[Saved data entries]

----------

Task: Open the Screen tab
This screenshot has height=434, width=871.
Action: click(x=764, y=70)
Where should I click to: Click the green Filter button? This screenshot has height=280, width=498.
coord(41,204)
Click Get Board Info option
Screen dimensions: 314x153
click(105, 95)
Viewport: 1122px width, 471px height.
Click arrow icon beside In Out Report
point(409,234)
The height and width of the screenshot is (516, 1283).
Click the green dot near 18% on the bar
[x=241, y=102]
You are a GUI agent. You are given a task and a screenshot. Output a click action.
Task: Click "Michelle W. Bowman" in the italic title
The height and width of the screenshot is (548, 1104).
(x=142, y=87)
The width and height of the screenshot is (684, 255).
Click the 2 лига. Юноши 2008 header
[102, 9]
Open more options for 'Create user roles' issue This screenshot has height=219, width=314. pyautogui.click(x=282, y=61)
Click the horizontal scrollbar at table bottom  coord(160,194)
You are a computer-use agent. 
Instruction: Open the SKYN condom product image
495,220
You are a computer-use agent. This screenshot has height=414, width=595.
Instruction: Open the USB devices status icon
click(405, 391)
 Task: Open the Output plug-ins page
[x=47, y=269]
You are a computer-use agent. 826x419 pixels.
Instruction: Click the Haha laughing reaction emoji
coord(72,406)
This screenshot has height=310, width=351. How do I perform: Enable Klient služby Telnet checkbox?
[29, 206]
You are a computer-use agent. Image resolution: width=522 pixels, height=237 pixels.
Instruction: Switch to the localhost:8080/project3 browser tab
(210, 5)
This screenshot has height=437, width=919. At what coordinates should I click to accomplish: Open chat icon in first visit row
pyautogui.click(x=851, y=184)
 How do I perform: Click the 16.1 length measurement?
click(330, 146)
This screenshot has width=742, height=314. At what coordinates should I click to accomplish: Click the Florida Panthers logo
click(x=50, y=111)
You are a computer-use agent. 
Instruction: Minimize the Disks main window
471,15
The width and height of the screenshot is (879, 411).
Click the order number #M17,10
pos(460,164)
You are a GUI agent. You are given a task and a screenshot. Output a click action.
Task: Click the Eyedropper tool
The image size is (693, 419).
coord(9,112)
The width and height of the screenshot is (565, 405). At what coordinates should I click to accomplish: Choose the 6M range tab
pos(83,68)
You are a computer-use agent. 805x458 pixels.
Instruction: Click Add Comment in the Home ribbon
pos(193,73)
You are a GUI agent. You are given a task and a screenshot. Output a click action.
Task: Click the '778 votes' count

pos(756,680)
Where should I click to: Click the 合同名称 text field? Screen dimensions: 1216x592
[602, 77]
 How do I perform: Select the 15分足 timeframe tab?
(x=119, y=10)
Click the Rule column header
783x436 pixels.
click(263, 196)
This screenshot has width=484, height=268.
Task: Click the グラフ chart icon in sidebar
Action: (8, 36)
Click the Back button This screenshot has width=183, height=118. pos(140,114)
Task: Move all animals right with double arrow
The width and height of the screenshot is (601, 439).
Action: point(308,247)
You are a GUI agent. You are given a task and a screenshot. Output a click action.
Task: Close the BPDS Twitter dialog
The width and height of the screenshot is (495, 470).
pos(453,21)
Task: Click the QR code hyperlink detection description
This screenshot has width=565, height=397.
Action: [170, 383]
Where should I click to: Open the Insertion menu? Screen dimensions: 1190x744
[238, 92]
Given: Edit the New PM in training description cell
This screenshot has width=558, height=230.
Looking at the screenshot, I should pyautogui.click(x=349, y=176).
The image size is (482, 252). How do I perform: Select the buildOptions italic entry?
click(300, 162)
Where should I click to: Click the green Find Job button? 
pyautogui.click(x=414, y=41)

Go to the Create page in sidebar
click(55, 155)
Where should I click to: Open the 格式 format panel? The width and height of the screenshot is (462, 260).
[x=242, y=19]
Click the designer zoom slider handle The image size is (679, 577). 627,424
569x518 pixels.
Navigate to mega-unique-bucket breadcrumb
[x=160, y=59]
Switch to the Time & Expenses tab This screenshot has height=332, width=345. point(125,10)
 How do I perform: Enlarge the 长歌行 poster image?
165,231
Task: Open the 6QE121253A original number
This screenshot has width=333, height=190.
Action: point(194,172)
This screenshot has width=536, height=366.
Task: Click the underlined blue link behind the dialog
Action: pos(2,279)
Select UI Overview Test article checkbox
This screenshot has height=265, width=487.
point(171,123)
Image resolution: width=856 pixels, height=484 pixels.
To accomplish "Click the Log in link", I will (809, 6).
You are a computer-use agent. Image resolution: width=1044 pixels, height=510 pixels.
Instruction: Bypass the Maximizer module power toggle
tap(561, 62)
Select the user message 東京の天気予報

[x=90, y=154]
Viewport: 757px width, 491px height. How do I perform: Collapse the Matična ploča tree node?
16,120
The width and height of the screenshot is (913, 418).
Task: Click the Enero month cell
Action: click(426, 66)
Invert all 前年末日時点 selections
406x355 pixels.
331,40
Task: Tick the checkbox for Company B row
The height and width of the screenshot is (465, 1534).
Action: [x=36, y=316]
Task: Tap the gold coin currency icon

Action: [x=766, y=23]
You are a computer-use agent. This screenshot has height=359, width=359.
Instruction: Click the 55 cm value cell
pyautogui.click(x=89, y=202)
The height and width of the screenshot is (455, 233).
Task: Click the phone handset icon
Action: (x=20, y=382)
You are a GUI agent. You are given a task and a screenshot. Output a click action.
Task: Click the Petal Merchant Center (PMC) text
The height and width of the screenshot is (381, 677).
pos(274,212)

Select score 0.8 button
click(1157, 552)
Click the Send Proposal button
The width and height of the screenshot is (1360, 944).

----------

Task to complete: Which lines of the records above contain the word "resolution"? Report each one in full.

Response box:
You are a computer-use agent. Image resolution: width=522 pixels, height=237 pixels.
Image resolution: width=856 pixels, height=484 pixels.
You are a computer-use agent. Image resolution: width=1044 pixels, height=510 pixels.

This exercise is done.